Eine Zusammenfassung der in verschiedenen Ziffern des Betriebskostenkatalogs genannten Kostenpositionen, etwa von Kosten für Straßenreinigung/Müllbeseitigung (Nr. 8 des Kostenkatalogs) mit Kosten der Schornsteinreinigung (Nr. 12) oder von Kosten der Wasserversorgung (Nr. 3) mit Kosten der Beleuchtung (Nr. 11) ist hingegen unzulässig. Eine Ausnahme hat der BGH lediglich bezüglich der sachlich eng zusammenhängenden Kosten für Frischwasser und Schmutzwasser anerkannt, sofern auch die Berechnung der Abwasserkosten an den Frischwasserverbrauch geknüpft ist.
Zulässige und unzulässige Renovierungklauseln im Mietvertrag
In der Praxis ist es üblich, die Schönheitsreparaturen durch eine Vereinbarung im Mietvertrag auf den Mieter zu übertragen. Der BGH setzt der Gestaltung von Renovierungsklauseln / Schönheitsreparaturklauseln im Mietvertrag aber gewisse Grenzen.
Allerdings ist die Übertragung der Renovierungspflicht per Formularklausel nur wirksam, wenn
- die Wohnung renoviert übergeben wird oder
- die Wohnung zwar unrenoviert übergeben, dem Mieter aber ein angemessener Ausgleich gewährt wird.

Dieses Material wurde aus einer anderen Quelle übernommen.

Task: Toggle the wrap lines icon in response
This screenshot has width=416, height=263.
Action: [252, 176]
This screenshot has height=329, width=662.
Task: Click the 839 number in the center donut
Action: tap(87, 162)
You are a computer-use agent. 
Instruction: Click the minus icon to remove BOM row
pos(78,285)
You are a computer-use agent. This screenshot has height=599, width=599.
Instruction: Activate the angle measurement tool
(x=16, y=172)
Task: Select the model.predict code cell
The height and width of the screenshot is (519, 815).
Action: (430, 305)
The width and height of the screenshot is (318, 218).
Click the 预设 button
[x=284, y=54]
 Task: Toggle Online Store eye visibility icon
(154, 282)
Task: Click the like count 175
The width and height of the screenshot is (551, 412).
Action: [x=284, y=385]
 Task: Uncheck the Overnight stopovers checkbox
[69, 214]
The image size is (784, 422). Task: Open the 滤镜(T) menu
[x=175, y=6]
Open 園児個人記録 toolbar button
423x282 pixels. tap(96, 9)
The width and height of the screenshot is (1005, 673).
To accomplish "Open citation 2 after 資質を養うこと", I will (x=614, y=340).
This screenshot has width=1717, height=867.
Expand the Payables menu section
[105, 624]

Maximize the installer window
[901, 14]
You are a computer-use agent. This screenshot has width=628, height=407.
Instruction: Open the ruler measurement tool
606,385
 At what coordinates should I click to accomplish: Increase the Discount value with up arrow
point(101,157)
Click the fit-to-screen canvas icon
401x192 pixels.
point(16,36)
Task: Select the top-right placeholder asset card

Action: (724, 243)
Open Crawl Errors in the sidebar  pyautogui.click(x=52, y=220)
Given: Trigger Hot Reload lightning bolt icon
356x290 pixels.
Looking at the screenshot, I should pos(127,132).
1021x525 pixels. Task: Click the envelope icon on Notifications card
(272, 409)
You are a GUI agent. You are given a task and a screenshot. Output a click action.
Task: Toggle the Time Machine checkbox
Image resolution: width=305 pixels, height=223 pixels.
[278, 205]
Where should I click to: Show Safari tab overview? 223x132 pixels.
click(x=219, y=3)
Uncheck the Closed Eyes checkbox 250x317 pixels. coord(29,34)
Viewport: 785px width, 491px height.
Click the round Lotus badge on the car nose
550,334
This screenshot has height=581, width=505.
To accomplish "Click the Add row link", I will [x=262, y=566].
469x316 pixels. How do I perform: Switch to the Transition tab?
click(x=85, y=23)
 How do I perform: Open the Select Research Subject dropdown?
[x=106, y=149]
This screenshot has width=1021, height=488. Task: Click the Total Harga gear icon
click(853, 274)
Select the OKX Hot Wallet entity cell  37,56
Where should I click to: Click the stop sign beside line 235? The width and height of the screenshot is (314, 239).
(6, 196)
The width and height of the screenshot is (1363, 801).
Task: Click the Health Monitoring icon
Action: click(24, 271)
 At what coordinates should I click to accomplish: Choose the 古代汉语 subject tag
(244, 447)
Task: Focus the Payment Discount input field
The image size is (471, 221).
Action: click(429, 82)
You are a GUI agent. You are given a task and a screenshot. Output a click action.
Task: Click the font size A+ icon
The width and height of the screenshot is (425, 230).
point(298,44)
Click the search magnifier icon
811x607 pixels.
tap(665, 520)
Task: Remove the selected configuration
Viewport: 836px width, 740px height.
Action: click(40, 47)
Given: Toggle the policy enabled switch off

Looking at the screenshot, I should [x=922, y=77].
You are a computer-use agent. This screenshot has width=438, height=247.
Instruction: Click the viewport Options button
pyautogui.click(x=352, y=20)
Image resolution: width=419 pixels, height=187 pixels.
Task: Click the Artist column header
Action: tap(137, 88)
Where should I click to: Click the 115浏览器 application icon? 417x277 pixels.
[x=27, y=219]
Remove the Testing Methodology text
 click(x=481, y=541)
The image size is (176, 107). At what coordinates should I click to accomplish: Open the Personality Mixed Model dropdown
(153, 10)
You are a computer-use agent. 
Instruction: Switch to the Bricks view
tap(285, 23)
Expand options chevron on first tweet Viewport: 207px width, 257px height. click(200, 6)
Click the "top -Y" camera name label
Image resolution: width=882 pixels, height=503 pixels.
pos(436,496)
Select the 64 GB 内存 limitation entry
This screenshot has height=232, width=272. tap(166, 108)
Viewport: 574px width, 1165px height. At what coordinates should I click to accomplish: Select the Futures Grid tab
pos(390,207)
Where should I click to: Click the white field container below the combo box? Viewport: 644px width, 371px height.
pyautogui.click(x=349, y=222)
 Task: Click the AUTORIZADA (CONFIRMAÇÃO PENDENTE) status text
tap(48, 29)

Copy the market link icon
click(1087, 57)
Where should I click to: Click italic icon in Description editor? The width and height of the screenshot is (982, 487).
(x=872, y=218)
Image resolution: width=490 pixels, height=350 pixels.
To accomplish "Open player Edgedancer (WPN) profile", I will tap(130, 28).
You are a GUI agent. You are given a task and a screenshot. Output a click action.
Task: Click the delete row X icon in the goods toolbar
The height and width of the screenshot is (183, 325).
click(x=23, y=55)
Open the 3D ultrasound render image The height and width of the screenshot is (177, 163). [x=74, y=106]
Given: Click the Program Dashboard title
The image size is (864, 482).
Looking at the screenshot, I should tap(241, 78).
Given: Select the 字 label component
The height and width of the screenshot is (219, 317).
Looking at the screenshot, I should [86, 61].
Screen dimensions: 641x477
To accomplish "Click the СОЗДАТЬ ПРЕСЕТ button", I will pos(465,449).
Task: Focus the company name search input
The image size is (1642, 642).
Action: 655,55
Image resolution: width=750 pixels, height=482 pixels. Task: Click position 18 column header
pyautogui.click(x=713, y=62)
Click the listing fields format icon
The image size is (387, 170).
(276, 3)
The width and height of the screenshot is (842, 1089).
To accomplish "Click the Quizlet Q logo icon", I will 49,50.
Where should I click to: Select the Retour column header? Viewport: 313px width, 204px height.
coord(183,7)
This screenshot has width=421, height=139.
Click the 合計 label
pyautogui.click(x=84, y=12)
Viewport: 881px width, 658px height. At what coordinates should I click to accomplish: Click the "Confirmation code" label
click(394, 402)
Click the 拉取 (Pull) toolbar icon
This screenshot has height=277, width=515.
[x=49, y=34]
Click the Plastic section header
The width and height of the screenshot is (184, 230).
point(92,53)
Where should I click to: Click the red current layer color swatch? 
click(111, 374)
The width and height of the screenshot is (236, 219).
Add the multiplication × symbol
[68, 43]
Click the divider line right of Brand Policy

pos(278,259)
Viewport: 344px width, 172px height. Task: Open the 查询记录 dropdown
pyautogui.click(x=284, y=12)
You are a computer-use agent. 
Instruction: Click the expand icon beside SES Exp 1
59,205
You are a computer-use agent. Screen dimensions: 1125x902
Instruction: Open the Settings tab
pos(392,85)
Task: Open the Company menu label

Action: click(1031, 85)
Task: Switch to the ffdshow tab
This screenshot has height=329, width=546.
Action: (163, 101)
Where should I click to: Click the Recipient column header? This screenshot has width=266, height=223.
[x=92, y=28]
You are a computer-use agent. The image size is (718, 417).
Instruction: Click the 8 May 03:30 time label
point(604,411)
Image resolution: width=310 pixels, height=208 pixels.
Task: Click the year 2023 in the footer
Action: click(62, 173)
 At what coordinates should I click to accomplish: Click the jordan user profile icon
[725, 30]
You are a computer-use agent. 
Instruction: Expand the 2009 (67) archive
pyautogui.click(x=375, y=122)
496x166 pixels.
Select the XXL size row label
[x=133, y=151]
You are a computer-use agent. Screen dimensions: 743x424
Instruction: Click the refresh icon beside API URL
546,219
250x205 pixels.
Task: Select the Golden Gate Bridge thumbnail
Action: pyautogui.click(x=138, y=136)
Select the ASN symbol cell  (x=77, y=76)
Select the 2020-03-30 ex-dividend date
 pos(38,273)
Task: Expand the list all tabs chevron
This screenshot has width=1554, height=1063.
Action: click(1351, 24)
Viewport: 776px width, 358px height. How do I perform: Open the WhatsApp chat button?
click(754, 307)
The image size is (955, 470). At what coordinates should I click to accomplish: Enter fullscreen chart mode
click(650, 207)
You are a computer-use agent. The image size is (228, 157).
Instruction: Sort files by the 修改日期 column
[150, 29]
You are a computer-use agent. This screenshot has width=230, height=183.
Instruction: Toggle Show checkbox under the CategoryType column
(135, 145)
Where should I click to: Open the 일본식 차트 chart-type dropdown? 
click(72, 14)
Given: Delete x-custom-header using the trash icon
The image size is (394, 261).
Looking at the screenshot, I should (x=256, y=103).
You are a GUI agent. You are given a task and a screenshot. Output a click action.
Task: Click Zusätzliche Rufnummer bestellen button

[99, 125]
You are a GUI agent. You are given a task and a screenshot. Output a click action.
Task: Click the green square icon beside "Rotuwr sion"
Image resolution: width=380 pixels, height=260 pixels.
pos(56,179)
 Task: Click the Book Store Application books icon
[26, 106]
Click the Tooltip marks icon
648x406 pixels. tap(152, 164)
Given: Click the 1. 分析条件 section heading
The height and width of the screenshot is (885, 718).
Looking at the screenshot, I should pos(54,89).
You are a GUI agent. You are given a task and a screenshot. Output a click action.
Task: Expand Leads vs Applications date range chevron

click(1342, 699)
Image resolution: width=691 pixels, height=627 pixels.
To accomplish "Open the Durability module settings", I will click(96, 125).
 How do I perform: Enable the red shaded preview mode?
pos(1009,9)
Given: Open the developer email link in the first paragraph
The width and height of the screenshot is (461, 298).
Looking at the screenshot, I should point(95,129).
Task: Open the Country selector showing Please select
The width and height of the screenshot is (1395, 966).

Das hat der BGH im März 2015 entschieden
Abgeltungsklauseln
Für den Fall, dass die Schönheitsreparaturen bei Auszug des Mieters noch nicht fällig sind, sind in vielen Mietverträgen sogenannte (Quoten-)Abgeltungsklauseln enthalten. Diese sehen vor, dass der Mieter anteilige Renovierungskosten zahlen muss. Lange Zeit hat der BGH solche Klauseln grundsätzlich, wenn auch in engen Grenzen, als zulässig erachtet, diese Auffassung aber im März 2015 aufgegeben.